Allein in der Landwirtschaft gehen jährlich geschätzte 1,2 Milliarden Tonnen Lebensmittel während oder kurz nach der Ernte verloren. Das entspricht rund 15 Prozent der gesamten Produktion. Die Ursachen dafür sind unterschiedlich: Extremwetter wie Dürre oder Überflutung, aber auch landwirtschaftliche Überproduktion, Nachfrageschwankungen und Gemüse, das nicht der Norm entspricht. Oft fehlt das Kapital für Investitionen in moderne Lagertechniken.
So werden Bestellungen storniert, oder die Nachfrage bricht ein, so dass es wirtschaftlicher ist, die Ernten zu vernichten, so wie im Fall der deutschen Erdbeer- und Spargelernten von Mai und Juni dieses Jahres.
Tonnenweise Meerestiere müssen umsonst sterben, als unerwünschter Beifang: weil sie zu klein sind, einen geringen Marktwert haben oder nicht unter die Quoten fallen. Weltweit werden jedes Jahr rund neun Millionen Tonnen Fisch ins Meer zurückgeworfen. Zurück im Meer, sind die Überlebenschancen der Tiere gering.
Nötig ist ein Paradigmenwechsel
Die Autoren kommen zu folgendem Schluss:
• Weltweit werden genug Lebensmittel produziert, um alle Menschen zu ernähren - auch im Jahre 2050, wenn schätzungsweise 9,7 Milliarden Menschen die Erde bevölkern.
• Die EU muss ihren Agrarsektor und ihre Rolle ökologisch nachhaltig ausrichten. Anstatt intensiver Tierhaltung mit Importfutter braucht es Weidehaltung, kombiniert mit dem Anbau von Leguminosen. So werden Lebensmittelabfälle reduziert und Nahrungskreisläufe geschlossen.
• Um Übernutzung und Umweltbelastungen zu vermeiden, muss die Zahl der Nutztiere den verfügbaren Flächen angepasst werden.
• Die EU muss Verantwortung gegenüber den Meeresökosystemen übernehmen. Neben einem besseren Management beim Fischfang braucht es eine nachhaltige Aquakultur.
• Lebensmittelverluste müssen halbiert werden.
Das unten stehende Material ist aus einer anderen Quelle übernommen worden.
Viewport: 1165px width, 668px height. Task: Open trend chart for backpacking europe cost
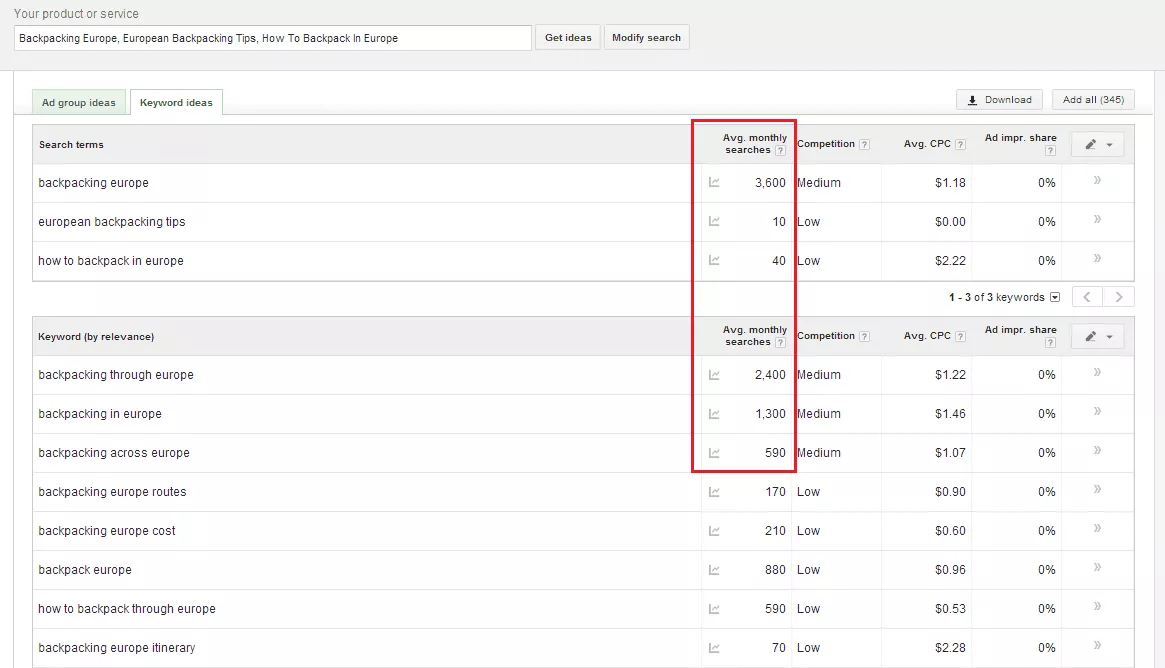click(x=714, y=531)
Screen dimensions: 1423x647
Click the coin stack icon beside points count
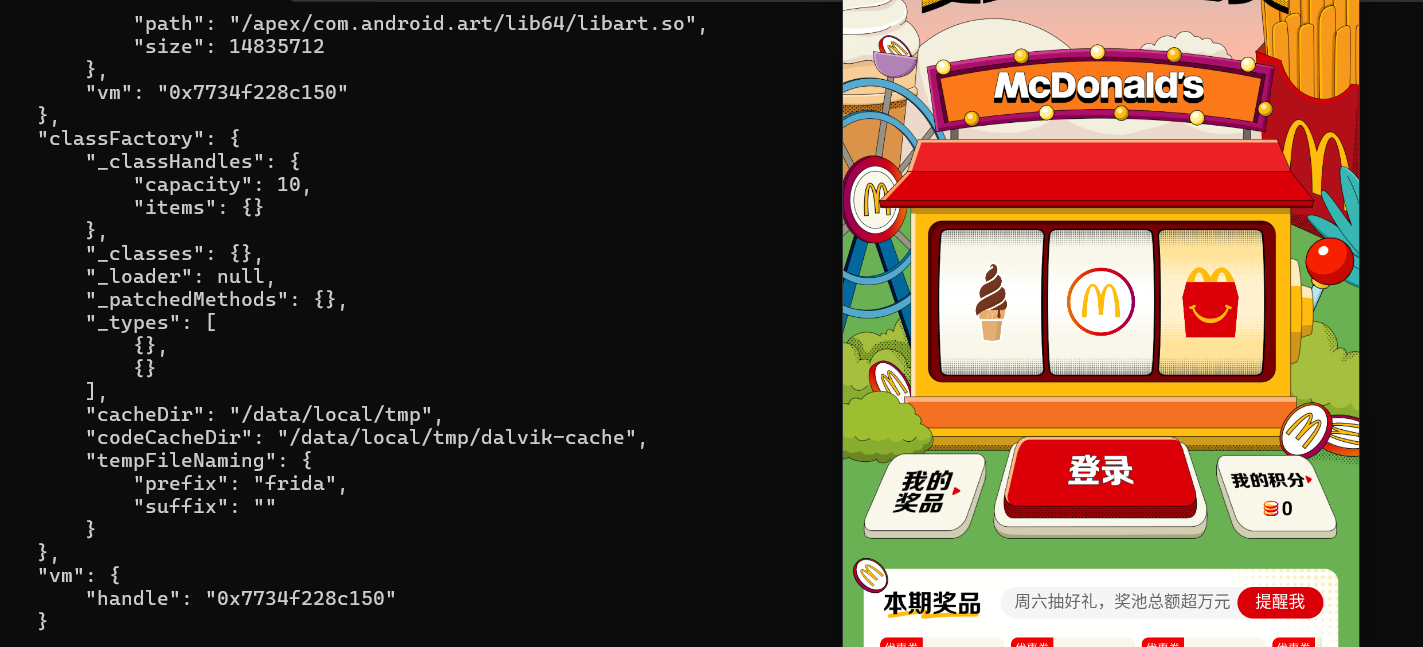[x=1270, y=509]
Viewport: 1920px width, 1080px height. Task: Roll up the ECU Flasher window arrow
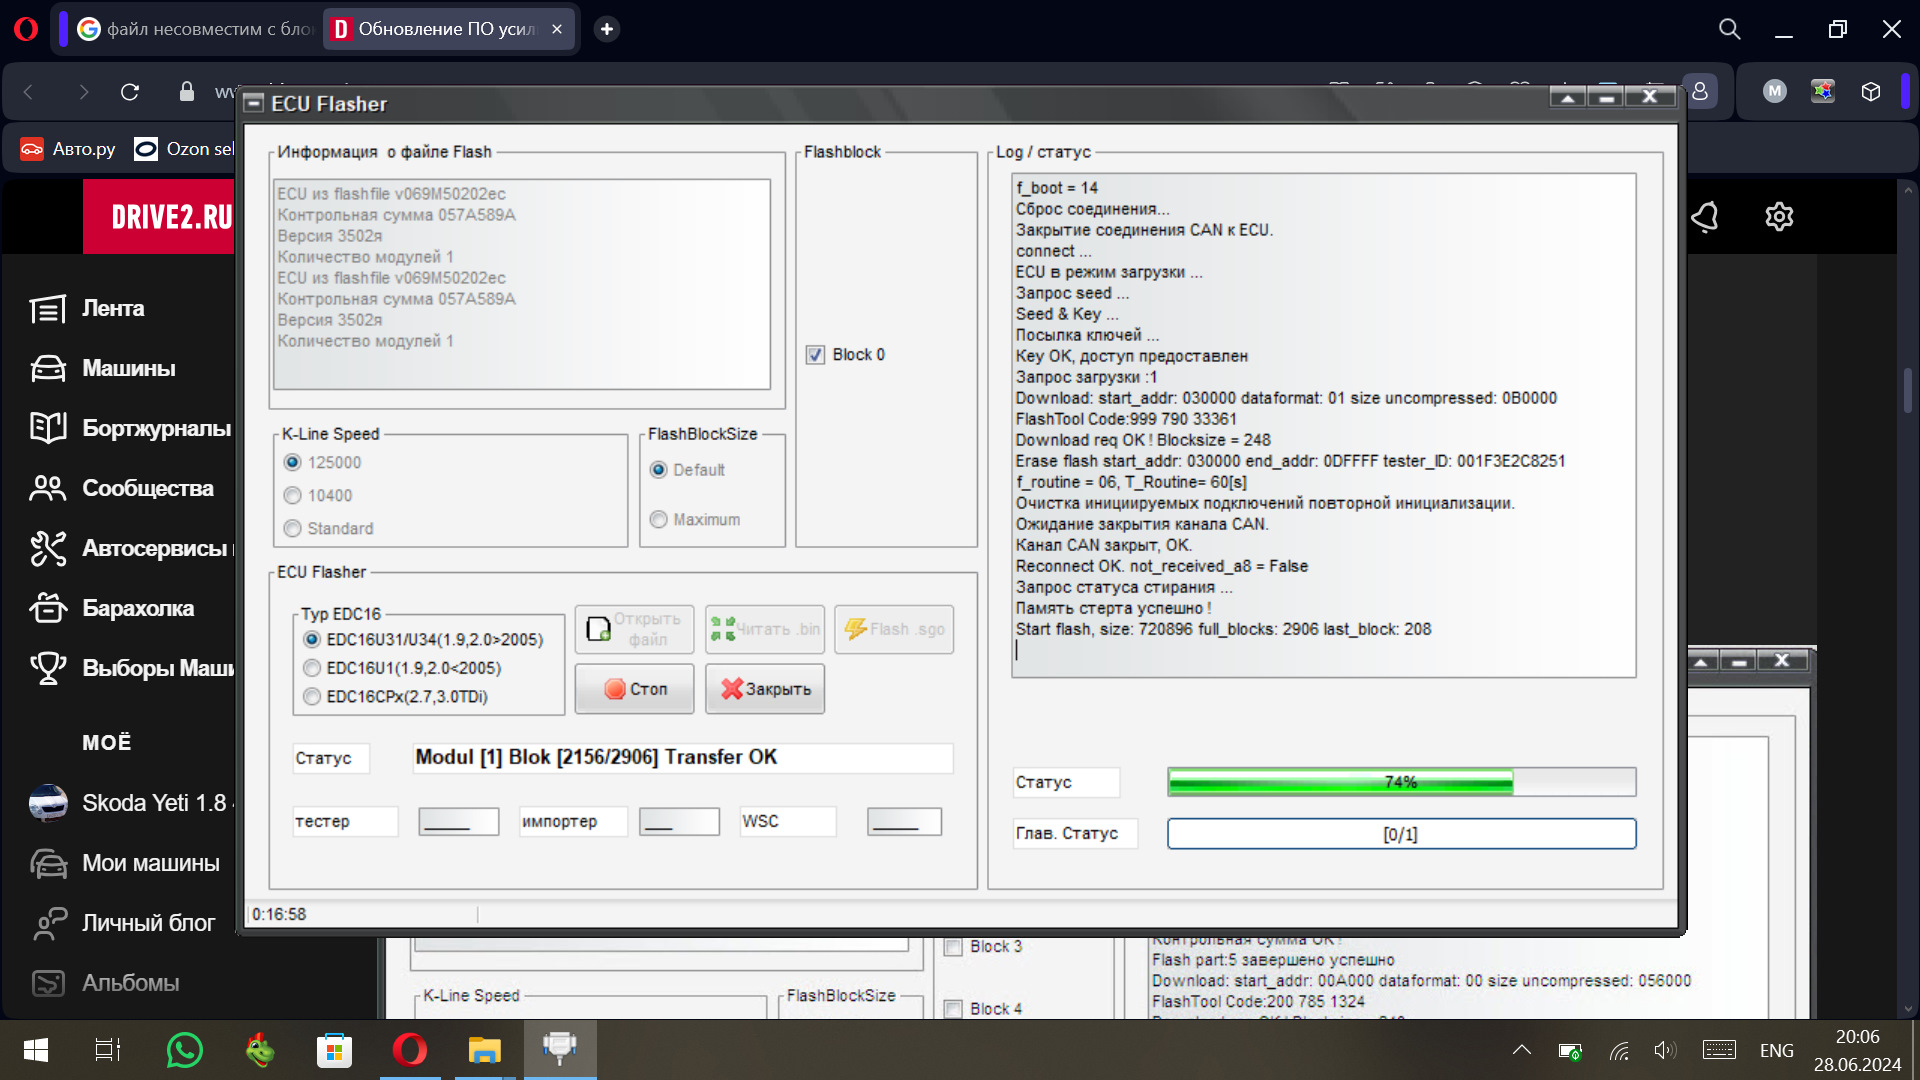[x=1567, y=97]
Dies sind nur einige Stellschrauben, über die sich der landwirtschaftliche Fußabdruck Europas im In- und Ausland verringern lässt. Ziel muss ein regeneratives, naturverträgliches Modell der Lebensmittelproduktion sein, das alle Menschen satt macht.
Die Motivation der Verbraucher ist vorhanden: Immer mehr Europäer wollen sich nachhaltig bzw. ökologisch ernähren. So wünschten sich bei einer Befragung durch Eat4Change von mehr als 11.000 Erwachsenen in neun europäischen Ländern etwa drei Viertel der Befragten beim Einkauf nachhaltige Produkte, deren Herstellung nicht auf Kosten der biologischen Vielfalt geht. Darüber hinaus wünschen sich die Befragten, dass sich die EU stärker für den Schutz der Wälder und anderer Ökosysteme einsetzt und eigene Kriterien für Lebensmittelimporte festlegt.